Grade 3/4 adverse events occurred in 50% of patients treated with ofatumumab compared with 43% in the chlorambucil monotherapy arm. The most common grade 3/4 toxicity was neutropenia, which occurred in 26% of patients treated with ofatumumab compared with 14% for chlorambucil alone.
Grade 3/4 infusion-related adverse events were reported in 10% of patients treated with ofatumumab compared with none for those receiving chlorambucil alone. No fatal infusion reactions were reported.

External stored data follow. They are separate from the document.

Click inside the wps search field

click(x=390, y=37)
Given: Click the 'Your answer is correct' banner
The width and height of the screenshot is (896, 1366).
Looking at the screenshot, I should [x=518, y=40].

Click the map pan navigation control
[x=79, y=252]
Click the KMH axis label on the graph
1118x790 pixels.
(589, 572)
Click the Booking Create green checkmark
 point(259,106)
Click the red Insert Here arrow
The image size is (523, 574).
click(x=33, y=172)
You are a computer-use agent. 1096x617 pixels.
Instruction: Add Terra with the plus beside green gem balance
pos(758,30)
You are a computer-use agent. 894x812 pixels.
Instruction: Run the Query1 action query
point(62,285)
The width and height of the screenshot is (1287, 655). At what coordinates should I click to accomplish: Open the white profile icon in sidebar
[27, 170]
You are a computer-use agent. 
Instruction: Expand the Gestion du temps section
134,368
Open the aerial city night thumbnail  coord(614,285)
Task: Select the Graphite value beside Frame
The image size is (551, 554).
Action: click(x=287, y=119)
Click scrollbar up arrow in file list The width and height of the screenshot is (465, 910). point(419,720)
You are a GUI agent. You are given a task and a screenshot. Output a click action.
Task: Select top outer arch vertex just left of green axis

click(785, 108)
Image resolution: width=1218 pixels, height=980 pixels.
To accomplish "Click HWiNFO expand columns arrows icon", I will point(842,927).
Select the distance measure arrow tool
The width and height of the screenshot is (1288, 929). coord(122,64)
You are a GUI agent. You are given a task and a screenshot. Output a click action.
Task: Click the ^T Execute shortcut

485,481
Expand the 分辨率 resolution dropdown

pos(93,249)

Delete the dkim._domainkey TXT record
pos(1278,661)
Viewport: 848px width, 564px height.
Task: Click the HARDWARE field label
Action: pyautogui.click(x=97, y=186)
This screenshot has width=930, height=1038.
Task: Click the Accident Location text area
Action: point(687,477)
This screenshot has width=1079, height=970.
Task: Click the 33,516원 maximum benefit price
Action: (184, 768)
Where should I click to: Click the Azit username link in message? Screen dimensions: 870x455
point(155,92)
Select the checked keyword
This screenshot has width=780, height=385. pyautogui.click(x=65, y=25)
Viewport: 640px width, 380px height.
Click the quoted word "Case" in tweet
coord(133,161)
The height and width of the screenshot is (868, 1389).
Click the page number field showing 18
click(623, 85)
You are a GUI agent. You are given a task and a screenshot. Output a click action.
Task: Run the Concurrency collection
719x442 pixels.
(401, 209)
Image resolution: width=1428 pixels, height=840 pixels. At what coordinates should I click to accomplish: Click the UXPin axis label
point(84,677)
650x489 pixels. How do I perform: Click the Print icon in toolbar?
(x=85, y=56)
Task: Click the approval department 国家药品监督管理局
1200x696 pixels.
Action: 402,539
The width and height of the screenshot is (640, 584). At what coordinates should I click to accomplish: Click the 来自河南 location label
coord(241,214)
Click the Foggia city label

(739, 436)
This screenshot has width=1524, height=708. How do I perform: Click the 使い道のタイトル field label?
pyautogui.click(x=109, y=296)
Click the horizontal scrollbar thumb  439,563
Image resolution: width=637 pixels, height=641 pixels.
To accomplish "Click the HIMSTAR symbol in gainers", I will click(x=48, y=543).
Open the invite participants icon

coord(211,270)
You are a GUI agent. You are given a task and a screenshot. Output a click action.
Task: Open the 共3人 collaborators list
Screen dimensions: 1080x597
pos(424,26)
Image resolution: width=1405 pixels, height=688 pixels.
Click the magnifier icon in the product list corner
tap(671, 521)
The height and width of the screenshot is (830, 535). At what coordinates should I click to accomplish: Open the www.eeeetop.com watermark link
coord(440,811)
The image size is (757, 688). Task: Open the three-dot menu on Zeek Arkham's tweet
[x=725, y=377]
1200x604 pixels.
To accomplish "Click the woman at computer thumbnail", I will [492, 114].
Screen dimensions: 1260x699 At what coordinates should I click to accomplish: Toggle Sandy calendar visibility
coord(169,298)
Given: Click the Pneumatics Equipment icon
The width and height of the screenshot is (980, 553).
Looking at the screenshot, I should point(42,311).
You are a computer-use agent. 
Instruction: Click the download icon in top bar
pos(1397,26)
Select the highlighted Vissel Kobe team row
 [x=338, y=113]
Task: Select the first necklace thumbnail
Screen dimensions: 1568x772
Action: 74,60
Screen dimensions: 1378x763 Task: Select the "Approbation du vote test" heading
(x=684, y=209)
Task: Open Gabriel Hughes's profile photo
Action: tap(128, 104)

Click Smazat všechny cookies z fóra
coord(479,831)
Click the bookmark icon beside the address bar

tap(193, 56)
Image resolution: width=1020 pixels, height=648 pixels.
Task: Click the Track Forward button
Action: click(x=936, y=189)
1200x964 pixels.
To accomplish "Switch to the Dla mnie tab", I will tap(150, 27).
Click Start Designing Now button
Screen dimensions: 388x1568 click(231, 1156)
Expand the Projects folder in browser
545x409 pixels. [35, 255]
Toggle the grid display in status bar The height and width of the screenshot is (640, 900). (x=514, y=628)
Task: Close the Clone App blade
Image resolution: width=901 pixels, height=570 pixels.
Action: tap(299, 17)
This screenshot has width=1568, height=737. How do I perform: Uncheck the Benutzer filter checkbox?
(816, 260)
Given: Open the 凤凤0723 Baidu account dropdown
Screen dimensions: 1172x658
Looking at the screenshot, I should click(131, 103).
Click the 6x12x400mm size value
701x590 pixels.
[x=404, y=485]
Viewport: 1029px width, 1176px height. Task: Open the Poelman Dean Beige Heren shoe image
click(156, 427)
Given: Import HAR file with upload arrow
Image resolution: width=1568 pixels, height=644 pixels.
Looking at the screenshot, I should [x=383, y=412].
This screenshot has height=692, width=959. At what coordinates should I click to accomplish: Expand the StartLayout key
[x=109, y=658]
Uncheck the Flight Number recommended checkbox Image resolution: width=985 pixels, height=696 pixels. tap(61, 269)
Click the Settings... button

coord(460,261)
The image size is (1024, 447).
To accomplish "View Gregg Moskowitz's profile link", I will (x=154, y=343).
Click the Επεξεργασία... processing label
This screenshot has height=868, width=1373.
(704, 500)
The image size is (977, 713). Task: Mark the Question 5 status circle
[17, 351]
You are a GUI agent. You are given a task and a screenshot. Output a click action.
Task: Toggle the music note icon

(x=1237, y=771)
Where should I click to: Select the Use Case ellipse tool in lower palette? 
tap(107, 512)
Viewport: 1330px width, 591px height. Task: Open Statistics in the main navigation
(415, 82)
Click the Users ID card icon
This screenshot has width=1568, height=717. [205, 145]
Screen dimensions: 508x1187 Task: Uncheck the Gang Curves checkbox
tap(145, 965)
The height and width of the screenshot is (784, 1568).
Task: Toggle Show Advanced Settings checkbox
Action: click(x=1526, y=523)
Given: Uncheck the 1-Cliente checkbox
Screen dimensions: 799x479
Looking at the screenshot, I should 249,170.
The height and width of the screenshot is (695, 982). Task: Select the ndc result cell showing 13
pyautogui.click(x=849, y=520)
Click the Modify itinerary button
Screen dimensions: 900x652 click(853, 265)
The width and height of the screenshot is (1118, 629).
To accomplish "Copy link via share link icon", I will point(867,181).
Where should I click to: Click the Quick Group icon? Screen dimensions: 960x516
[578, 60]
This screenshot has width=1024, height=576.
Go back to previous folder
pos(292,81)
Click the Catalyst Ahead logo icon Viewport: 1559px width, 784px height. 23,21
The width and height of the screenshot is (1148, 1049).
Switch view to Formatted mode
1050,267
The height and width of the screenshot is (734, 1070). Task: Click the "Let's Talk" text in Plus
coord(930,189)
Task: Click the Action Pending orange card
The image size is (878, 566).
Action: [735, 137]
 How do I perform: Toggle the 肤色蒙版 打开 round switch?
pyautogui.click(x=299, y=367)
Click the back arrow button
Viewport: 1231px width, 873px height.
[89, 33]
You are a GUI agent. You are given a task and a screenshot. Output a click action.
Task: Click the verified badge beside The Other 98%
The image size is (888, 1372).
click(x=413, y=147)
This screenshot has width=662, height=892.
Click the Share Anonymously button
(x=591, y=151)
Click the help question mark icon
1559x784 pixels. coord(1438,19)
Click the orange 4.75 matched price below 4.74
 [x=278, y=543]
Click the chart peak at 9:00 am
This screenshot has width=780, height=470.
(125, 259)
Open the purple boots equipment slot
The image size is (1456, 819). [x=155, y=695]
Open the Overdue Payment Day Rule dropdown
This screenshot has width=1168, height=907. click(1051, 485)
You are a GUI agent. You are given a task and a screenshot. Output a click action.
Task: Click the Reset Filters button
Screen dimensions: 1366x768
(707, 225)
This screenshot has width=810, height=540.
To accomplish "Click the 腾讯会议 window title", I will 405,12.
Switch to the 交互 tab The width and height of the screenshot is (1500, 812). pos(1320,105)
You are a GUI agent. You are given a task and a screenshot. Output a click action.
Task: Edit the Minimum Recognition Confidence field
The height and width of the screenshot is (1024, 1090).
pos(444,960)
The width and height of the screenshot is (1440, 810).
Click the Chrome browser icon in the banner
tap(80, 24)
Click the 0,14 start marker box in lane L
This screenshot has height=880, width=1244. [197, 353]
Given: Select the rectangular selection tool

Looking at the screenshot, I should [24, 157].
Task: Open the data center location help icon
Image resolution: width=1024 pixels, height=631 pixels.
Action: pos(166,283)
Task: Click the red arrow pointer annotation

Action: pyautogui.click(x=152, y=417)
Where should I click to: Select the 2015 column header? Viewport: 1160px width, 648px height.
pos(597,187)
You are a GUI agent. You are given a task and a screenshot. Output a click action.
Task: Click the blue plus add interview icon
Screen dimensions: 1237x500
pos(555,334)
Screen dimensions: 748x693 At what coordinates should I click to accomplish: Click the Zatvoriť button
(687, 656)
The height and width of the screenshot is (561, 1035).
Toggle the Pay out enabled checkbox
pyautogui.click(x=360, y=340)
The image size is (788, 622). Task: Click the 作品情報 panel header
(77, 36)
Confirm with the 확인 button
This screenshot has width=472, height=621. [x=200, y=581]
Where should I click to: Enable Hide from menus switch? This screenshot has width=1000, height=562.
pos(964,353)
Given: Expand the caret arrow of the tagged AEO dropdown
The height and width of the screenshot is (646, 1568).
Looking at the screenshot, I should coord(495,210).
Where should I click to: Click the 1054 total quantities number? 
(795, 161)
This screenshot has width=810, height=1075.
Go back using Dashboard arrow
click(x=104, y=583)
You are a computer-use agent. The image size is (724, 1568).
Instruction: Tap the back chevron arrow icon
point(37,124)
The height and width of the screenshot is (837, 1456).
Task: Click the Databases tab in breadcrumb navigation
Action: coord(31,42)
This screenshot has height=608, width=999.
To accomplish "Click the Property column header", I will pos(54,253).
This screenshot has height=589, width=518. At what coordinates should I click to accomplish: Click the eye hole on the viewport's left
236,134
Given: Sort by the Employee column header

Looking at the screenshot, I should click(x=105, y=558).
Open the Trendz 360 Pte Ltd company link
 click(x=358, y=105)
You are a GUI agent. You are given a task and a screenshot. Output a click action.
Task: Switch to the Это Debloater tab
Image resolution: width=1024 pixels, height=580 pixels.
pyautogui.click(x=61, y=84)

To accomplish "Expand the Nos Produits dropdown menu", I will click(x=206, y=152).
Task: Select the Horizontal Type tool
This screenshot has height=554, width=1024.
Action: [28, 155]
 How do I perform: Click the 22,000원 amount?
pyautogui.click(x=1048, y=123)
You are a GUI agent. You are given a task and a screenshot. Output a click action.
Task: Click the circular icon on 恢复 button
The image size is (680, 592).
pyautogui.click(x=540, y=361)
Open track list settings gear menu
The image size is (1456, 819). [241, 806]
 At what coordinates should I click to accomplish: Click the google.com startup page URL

Infections rates were similar, at 15% and 14%, for ofatumumab plus chlorambucil versus chlorambucil alone.
“We are pleased that Arzerra has been shown to provide clinical benefit and will now be available in the first-line setting. Arzerra, the first approved therapeutic created by Genmab and developed in collaboration with GSK, is the only therapeutic CD20 antibody approved in combination with chlorambucil for first-line CLL and as a monotherapy for CLL refractory to fludarabine and alemtuzumab,” said Jan van de Winkel, PhD, the Chief Executive Officer of Genmab, the company that co-developed the drug.
Ofatumumab targets CD20 similarly to the well-established treatment rituximab. Targeting CD20 on the surface of both normal and malignant B-cells induces cell death through antibody-dependent cell-mediated toxicity, complement-dependent cytotoxicity, and apoptosis. The FDA first approved ofatumumab in October 2009 for the treatment of patients with CLL who no longer respond to chemotherapy.